The "parity problem" in sieve theory, so far as I understand it, is the fact that sieves can't distinguish between primes and $2$-almost primes, numbers with exactly two prime factors, and will always be off by a factor of two. Of course as stated this is false: there are way more $2$-almost primes ($\frac{N\log \log N}{\log N}$) than primes ($\frac{N}{\log N}$) – what we really mean is either (a) $2$-almost primes weighted by the second von Mangoldt function, or (b) $2$-almost primes with no small prime factors.
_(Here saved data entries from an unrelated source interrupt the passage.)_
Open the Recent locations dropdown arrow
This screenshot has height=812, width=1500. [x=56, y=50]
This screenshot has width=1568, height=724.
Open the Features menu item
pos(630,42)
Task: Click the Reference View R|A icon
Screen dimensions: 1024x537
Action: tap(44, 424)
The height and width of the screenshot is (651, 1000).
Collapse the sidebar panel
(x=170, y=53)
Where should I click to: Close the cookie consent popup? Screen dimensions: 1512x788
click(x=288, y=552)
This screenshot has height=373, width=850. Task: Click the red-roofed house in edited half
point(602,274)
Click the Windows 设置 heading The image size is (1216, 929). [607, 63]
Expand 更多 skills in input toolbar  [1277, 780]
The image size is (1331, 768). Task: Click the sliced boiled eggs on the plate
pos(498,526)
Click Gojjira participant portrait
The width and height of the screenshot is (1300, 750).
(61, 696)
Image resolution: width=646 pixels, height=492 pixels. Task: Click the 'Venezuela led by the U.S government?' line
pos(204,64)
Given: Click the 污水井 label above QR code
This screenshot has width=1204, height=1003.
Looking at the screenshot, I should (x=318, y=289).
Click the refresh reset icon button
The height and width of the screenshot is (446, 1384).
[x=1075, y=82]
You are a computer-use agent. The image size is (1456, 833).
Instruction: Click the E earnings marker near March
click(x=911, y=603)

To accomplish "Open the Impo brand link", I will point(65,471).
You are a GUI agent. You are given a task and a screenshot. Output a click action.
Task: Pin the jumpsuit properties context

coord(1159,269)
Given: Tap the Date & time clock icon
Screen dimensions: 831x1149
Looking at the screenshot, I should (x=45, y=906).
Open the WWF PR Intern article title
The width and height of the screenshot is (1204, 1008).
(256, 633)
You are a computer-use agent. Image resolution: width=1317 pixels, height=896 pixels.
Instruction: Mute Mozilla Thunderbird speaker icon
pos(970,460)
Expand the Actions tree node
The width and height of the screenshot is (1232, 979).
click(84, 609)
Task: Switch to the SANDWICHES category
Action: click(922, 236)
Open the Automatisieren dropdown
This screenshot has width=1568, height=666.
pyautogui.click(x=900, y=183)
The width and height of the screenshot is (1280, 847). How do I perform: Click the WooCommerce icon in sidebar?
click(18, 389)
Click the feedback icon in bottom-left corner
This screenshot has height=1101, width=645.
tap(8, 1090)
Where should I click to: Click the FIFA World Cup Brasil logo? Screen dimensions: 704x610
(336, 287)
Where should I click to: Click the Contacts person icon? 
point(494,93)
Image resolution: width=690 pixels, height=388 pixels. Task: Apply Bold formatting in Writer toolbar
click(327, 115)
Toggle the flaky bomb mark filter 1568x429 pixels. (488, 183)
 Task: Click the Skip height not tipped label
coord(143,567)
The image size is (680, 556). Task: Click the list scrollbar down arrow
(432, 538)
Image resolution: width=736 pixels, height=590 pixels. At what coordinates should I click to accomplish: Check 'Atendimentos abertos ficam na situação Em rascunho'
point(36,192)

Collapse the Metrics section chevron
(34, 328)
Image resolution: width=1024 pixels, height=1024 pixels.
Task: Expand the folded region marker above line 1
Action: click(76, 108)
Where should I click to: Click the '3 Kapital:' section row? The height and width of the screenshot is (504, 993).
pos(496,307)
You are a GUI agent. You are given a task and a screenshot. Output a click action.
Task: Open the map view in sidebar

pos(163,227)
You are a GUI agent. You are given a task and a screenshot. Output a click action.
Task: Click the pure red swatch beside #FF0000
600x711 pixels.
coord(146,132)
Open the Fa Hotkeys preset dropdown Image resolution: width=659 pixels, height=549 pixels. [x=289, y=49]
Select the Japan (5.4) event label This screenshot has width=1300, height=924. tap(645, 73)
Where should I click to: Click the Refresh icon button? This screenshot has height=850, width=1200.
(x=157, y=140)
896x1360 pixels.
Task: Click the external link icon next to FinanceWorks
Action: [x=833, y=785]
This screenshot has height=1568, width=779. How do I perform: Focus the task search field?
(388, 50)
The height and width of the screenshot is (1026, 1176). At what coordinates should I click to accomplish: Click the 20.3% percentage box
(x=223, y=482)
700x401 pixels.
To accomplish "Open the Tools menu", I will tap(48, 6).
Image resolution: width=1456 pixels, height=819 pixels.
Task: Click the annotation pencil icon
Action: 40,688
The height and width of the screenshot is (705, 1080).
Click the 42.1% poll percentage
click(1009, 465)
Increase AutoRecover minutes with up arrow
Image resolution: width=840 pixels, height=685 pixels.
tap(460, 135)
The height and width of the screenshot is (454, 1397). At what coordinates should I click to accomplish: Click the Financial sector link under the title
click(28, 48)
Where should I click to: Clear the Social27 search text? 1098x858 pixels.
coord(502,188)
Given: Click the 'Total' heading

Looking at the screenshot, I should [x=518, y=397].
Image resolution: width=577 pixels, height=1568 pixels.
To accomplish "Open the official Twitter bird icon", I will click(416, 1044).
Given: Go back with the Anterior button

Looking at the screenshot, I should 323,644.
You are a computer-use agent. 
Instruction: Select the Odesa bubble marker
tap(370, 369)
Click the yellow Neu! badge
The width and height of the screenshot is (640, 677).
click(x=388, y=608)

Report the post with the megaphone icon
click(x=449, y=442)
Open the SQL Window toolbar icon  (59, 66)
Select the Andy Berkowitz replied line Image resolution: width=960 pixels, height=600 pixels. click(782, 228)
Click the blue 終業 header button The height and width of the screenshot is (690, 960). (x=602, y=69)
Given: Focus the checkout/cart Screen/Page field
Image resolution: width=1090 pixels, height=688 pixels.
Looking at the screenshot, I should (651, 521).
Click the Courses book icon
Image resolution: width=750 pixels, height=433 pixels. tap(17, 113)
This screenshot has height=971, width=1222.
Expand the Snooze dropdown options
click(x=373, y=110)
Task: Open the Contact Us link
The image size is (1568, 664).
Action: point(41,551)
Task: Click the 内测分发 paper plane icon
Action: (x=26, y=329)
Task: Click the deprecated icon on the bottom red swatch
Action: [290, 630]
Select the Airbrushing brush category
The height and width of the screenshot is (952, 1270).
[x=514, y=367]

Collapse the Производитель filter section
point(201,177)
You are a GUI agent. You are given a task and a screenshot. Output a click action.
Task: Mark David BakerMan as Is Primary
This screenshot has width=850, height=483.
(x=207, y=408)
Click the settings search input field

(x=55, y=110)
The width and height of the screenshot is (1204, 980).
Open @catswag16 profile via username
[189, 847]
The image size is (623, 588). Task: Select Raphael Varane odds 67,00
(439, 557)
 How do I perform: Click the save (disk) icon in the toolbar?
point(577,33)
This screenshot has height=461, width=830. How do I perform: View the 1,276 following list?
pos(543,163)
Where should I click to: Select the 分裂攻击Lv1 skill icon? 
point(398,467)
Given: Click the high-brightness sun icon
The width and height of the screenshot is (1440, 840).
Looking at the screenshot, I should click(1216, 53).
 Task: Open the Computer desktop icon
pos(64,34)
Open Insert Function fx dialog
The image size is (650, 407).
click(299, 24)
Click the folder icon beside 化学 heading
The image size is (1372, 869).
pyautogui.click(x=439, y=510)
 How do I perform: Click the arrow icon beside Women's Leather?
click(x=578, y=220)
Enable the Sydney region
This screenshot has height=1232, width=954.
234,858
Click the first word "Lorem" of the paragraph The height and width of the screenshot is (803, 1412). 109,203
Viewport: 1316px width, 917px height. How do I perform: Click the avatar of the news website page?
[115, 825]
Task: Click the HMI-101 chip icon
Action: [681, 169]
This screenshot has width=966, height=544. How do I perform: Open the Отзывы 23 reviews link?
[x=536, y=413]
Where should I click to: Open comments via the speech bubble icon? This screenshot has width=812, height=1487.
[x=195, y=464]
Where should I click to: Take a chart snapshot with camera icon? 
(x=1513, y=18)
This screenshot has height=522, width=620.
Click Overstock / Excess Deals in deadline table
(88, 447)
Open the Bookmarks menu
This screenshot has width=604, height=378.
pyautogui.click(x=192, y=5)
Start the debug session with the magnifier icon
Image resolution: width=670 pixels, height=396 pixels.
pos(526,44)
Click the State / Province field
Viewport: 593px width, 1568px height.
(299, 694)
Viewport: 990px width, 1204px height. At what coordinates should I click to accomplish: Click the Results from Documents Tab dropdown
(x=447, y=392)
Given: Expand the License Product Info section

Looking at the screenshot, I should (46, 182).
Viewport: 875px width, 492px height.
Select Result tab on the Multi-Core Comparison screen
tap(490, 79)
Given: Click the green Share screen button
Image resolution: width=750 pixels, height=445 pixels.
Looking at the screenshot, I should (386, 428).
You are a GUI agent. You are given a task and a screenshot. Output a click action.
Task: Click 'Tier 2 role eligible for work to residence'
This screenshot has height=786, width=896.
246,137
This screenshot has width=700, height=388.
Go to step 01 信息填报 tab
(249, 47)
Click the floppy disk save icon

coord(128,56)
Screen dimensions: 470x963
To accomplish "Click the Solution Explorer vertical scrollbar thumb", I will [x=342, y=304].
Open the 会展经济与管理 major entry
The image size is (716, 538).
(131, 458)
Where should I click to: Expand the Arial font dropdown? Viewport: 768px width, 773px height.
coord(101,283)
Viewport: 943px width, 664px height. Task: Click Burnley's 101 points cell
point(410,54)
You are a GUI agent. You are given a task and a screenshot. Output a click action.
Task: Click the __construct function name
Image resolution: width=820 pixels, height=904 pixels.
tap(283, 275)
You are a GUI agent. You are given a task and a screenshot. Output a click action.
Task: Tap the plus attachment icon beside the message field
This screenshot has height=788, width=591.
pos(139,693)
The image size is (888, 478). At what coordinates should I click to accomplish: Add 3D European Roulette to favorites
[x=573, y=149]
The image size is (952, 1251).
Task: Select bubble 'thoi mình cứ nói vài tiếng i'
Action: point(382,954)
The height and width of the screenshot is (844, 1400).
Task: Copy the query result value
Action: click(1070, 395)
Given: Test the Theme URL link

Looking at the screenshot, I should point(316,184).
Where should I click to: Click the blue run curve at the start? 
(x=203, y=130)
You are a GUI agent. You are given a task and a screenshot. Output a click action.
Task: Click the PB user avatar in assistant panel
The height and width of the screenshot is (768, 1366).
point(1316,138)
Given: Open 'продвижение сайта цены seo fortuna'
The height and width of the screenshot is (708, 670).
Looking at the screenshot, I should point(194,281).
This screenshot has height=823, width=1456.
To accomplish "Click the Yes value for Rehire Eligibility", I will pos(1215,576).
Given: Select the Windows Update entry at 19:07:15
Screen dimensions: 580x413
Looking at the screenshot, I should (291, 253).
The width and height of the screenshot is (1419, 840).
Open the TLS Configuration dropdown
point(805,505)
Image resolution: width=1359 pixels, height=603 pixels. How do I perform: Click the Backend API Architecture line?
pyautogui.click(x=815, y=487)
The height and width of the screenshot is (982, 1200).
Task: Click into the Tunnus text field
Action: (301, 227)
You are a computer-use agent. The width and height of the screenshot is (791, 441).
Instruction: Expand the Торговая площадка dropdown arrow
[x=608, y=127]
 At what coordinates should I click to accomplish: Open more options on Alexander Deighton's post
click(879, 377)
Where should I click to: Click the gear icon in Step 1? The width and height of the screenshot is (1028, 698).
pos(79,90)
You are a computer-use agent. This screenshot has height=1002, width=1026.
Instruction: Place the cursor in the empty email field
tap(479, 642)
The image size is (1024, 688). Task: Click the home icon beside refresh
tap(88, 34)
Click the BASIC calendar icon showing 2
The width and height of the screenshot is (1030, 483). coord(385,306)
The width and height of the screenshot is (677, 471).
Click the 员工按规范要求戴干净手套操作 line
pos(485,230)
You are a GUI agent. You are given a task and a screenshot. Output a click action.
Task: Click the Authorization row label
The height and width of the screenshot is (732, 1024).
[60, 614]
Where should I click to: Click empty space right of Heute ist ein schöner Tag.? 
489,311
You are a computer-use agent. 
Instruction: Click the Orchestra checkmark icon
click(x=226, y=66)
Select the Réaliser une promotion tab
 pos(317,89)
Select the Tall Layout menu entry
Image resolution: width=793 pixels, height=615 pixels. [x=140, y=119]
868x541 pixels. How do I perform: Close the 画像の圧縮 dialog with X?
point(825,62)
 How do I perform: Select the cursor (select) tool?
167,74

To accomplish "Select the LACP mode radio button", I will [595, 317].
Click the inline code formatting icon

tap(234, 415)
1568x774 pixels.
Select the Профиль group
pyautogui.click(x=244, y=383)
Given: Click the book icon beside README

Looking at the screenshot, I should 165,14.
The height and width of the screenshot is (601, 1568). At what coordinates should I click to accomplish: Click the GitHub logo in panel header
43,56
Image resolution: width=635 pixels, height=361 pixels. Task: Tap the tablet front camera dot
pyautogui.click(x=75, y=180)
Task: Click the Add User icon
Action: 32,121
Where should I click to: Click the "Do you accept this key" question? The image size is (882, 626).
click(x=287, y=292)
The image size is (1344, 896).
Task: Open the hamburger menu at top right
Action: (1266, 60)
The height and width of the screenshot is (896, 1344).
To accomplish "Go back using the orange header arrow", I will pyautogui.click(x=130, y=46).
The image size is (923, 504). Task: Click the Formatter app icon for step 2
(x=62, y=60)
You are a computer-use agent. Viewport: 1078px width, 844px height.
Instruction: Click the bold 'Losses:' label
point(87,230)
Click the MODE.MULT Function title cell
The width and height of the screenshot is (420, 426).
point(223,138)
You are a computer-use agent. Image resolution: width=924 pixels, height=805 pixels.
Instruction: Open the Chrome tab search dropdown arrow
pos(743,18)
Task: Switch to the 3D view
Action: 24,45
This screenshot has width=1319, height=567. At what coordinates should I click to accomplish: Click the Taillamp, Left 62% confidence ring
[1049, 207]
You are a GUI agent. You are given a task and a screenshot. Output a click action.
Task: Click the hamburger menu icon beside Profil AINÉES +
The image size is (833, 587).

Terry Tao gives an explanation for this phenomenon: look at the sequence $a_n = 1+\lambda(n)$ where $\lambda(n)$ is the parity of the number of prime factors of $n$, counting multiplicity. This sequence is the indicator (x2) of the numbers with an even number of prime factors. Assuming Riemann Hypothesis this sequence looks almost exactly like the constant function along arithmetic progressions, so sieves should not be able to distinguish $\sum_{prime} a_p= 0$ and the prime counting function.
My question is why this problem doesn't happen for any other moduli. If we picked $a_n = 1+\zeta_3 ^{\Omega(n)}$ instead, where $\Omega(n)$ is the number of prime factors and $\zeta_3$ is a cube root of unity, why doesn't this force a "mod 3" problem? Why can sieves distinguish between numbers with $0$, $1$, or $2$ mod $3$ prime factors?
Best Answer
I found the answer from Zeb Brady. The relevant method is the Selberg-Delange method, see for example this paper. In particular Selberg proved that the average order of $z^{\Omega(n)}$, where $|z| < 2$ is not $-1$ (when it would be a pole of $\Gamma(z)$) is estimated by
$$ \sum_{n\le x} z^{\Omega(n)} = (\frac{f(1,z)}{\Gamma(z)}+o(1)) x (\log x)^{z-1} $$
where $f$ is some convergent Euler product.
So for $z$ any root of unity other than $-1$ we get a comparatively huge main term (as Terry's comments predict). Maybe other people can comment on where the $1/\Gamma(z)$ comes from and how it allows Mobius to cancel unlike everything else.